- **To be done**
Arrange every item below as a numbered list, leaving out the blank lines.

Dataset excerpt
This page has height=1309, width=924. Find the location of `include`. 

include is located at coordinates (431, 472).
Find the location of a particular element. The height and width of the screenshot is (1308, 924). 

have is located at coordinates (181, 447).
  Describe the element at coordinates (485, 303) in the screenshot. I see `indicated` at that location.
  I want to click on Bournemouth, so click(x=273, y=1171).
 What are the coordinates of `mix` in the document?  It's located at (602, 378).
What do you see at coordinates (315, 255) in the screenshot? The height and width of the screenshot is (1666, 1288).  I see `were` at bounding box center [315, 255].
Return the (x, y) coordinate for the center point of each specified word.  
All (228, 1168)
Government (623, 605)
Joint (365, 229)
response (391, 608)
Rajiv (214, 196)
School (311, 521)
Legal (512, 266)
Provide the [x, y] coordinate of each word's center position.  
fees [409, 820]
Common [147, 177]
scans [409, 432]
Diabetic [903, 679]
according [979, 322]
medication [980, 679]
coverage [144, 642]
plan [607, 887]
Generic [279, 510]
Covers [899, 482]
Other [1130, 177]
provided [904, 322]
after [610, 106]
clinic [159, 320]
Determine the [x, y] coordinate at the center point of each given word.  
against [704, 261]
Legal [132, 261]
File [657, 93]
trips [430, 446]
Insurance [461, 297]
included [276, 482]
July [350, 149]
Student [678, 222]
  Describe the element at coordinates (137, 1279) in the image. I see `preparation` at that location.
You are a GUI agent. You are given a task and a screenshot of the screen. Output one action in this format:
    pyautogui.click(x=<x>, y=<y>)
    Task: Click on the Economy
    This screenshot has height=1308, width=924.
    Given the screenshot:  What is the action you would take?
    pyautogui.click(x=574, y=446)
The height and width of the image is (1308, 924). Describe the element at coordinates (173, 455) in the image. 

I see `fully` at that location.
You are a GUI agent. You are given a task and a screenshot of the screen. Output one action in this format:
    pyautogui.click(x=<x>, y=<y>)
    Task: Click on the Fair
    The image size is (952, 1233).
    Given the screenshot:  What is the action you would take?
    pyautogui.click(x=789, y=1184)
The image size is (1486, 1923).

- **Complete output**
1. This page has height=1309, width=924. Find the location of `include`. 
2. include is located at coordinates (431, 472).
3. Find the location of a particular element. The height and width of the screenshot is (1308, 924). 
4. have is located at coordinates (181, 447).
5.   Describe the element at coordinates (485, 303) in the screenshot. I see `indicated` at that location.
6.   I want to click on Bournemouth, so click(x=273, y=1171).
7.  What are the coordinates of `mix` in the document?  It's located at (602, 378).
8. What do you see at coordinates (315, 255) in the screenshot? The height and width of the screenshot is (1666, 1288).  I see `were` at bounding box center [315, 255].
9. Return the (x, y) coordinate for the center point of each specified word.  
10. All (228, 1168)
11. Government (623, 605)
12. Joint (365, 229)
13. response (391, 608)
14. Rajiv (214, 196)
15. School (311, 521)
16. Legal (512, 266)
17. Provide the [x, y] coordinate of each word's center position.  
18. fees [409, 820]
19. Common [147, 177]
20. scans [409, 432]
21. Diabetic [903, 679]
22. according [979, 322]
23. medication [980, 679]
24. coverage [144, 642]
25. plan [607, 887]
26. Generic [279, 510]
27. Covers [899, 482]
28. Other [1130, 177]
29. provided [904, 322]
30. after [610, 106]
31. clinic [159, 320]
32. Determine the [x, y] coordinate at the center point of each given word.  
33. against [704, 261]
34. Legal [132, 261]
35. File [657, 93]
36. trips [430, 446]
37. Insurance [461, 297]
38. included [276, 482]
39. July [350, 149]
40. Student [678, 222]
41.   Describe the element at coordinates (137, 1279) in the image. I see `preparation` at that location.
42. You are a GUI agent. You are given a task and a screenshot of the screen. Output one action in this format:
43.     pyautogui.click(x=<x>, y=<y>)
44.     Task: Click on the Economy
45.     This screenshot has height=1308, width=924.
46.     Given the screenshot:  What is the action you would take?
47.     pyautogui.click(x=574, y=446)
48. The height and width of the image is (1308, 924). Describe the element at coordinates (173, 455) in the image. 
49. I see `fully` at that location.
50. You are a GUI agent. You are given a task and a screenshot of the screen. Output one action in this format:
51.     pyautogui.click(x=<x>, y=<y>)
52.     Task: Click on the Fair
53.     The image size is (952, 1233).
54.     Given the screenshot:  What is the action you would take?
55.     pyautogui.click(x=789, y=1184)
56. The image size is (1486, 1923).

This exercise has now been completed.